According to the attorney general, officers engaged in an unlawful practice of kettling or corralling protesters without providing them an opportunity to disperse, and thereafter making a vast number of arrests without probable cause.

“We need immediate change to decades old unjust policies and practices,” James said.

The attorney general is seeking to remedy these longstanding and systemic problems at the NYPD by “installing a monitor to oversee the NYPD’s policing tactics at future protests and to oversee future compliance with the law, as well as a host of other reforms to address the problematic policies and training failures that are outlined in the complaint.”

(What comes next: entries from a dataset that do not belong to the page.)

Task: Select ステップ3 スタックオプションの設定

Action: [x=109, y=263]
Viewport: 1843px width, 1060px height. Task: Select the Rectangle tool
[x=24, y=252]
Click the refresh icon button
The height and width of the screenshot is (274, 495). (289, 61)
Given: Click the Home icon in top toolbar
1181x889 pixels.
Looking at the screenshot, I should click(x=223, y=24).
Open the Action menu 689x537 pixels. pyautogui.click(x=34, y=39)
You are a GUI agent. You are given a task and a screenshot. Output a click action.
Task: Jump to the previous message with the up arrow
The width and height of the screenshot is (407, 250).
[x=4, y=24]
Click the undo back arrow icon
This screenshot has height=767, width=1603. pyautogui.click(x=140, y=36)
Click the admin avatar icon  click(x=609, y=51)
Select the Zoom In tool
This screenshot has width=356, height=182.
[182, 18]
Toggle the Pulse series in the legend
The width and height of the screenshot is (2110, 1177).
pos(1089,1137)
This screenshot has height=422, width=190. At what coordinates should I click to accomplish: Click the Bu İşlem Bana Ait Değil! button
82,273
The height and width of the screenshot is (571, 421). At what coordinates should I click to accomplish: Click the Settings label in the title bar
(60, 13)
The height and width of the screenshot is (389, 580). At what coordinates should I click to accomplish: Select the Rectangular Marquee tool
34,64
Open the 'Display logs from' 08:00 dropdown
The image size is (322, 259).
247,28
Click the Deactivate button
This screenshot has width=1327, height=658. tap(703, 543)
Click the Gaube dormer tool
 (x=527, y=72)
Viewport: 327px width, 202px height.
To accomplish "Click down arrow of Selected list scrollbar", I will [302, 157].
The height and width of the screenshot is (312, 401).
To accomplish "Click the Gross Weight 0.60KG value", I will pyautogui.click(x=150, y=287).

Additionally, the lawsuit is seeking a court order declaration that the policies and practices that the NYPD used during these protests were unlawful.

During James’ press conference, alleged victims of police brutality during the summer protests recounted their experience.

Protester Luke Hanna, who says he was peacefully protesting on June 3 in downtown Brooklyn the death of George Floyd at the hands of police officers, claimed he was assaulted by an “irresponsible officer” who acted “out of line.”

“I was assaulted by an irresponsible officer because that officer was sure that he or she would get away with it,” Luke Hanna, a protester said. “My hope from this [lawsuit] is that the individual officers that acted out of line..throughout the protests are held accountable and, beyond that, a fundamental change in the way the NYPD recruits and trains its officers.”